In light of these considerations, future research should focus on prospective, multicenter cohorts with comprehensive oral health assessments, inclusion of socioeconomic and behavioral determinants, and ideally interventional studies.
They should use longitudinal designs to assess causal relationships between tooth loss, inflammatory biomarkers, and cardiovascular outcomes. Integration of laboratory data, genetic susceptibility markers, and validated lifestyle questionnaires (including diet, oral hygiene, and socioeconomic status) will strengthen mechanistic interpretation. Open data sharing and standardized oral health reporting could enhance reproducibility and enable international comparisons. Such approaches will clarify the causal nature of the oral–cardiovascular link and may guide integrated prevention strategies across medical and dental disciplines
It is important to note that our study demonstrates associations rather than causation. Missing teeth may be both a marker of long-term exposure to systemic risk factors and an outcome of limited access to dental care. Socioeconomic status, dietary habits, alcohol use, educational level, oral hygiene practices, factors not assessed in our study, likely play a significant role in both tooth loss and cardiovascular outcomes, together with genetic susceptibility to caries and periodontal disease. Future research should incorporate these variables to better isolate causal mechanisms linking oral health and cardiovascular disease, ideally through prospective, multicenter studies that include detailed assessment of periodontal status.

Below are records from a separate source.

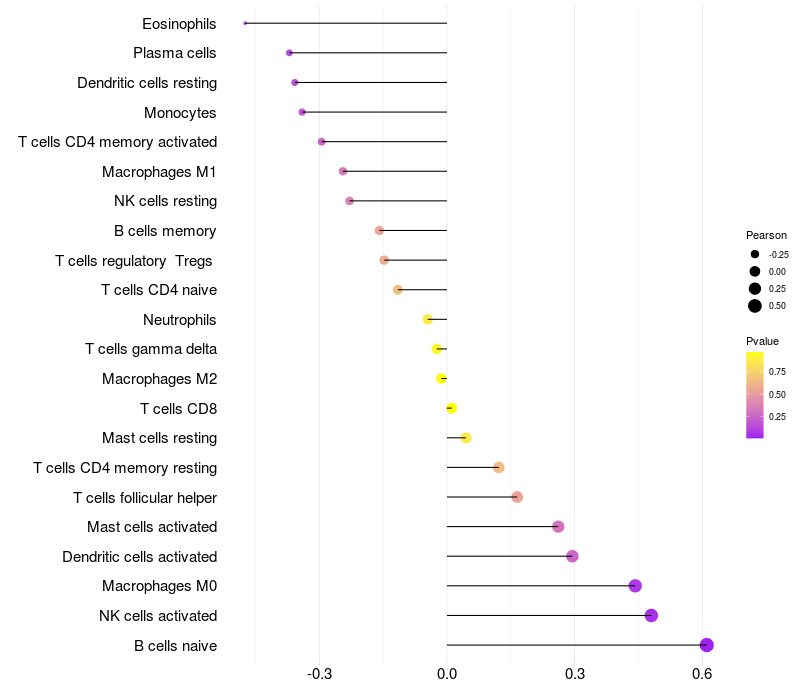Click the -0.3 x-axis tick label

tap(319, 674)
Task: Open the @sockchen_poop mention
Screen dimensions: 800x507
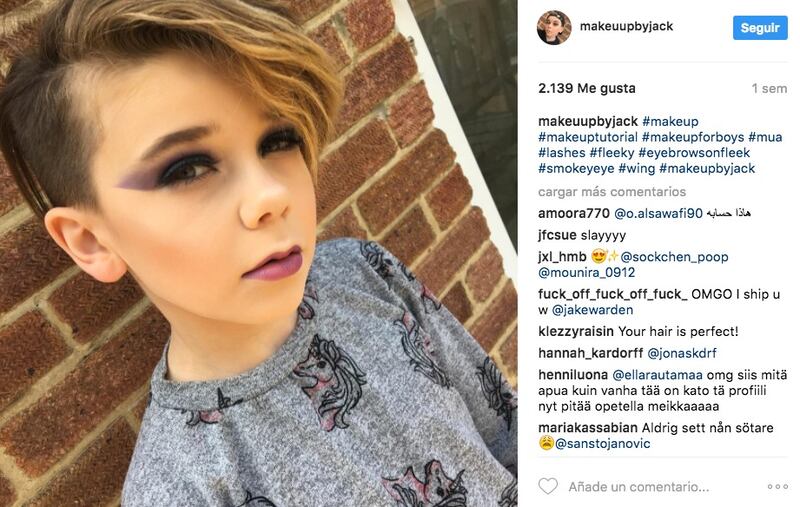Action: pos(674,257)
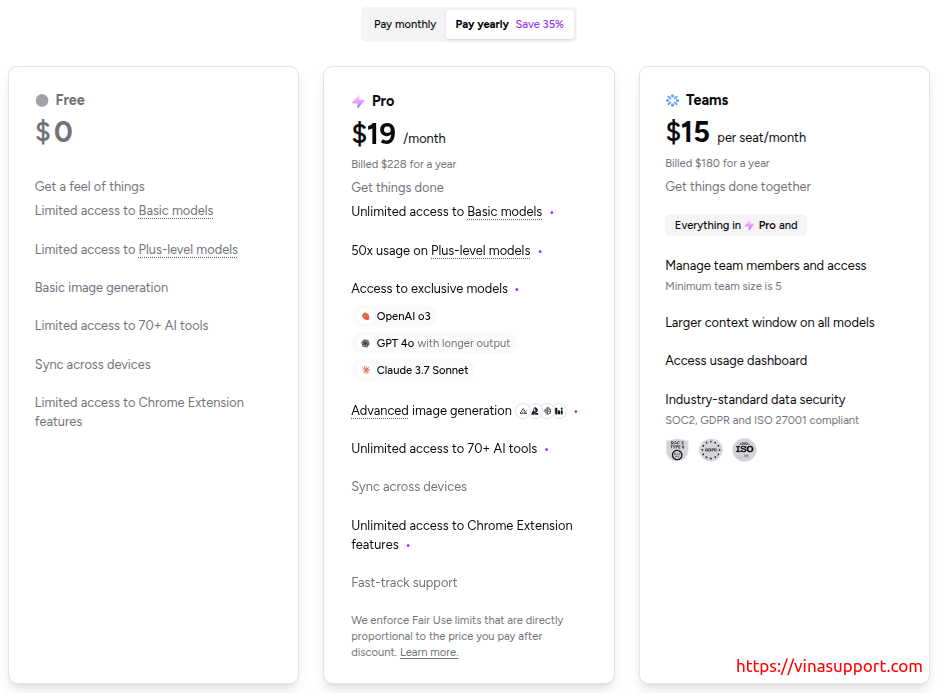The height and width of the screenshot is (693, 939).
Task: Click the Free plan gray circle icon
Action: tap(42, 100)
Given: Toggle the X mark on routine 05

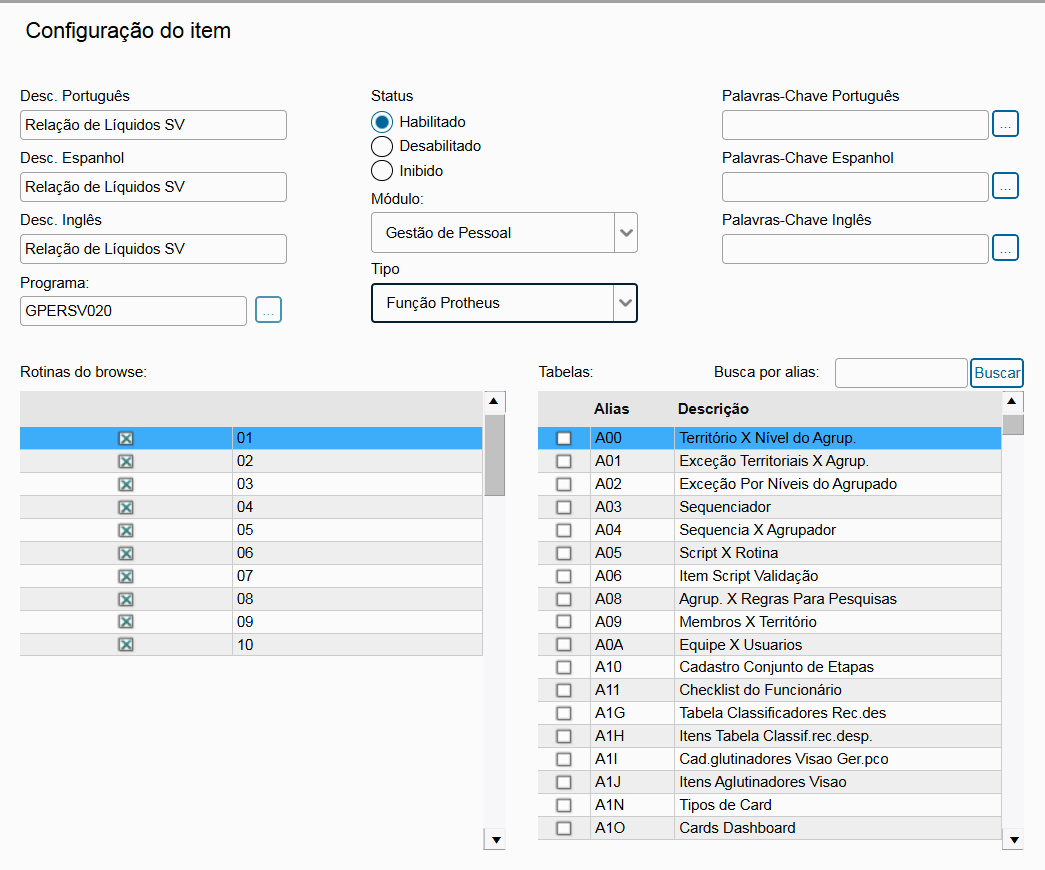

Translational and Clinical Implications
From a clinical perspective, assessing tooth loss in post-MI patients could provide a simple, rapid tool to estimate cumulative cardiovascular risk. Integrating basic oral screening into cardiology follow-up may help identify patients who would benefit from preventive dental interventions or closer cardiovascular surveillance. Interdisciplinary collaboration between cardiologists and dental professionals should be encouraged to develop shared risk-reduction strategies and improve long-term outcomes.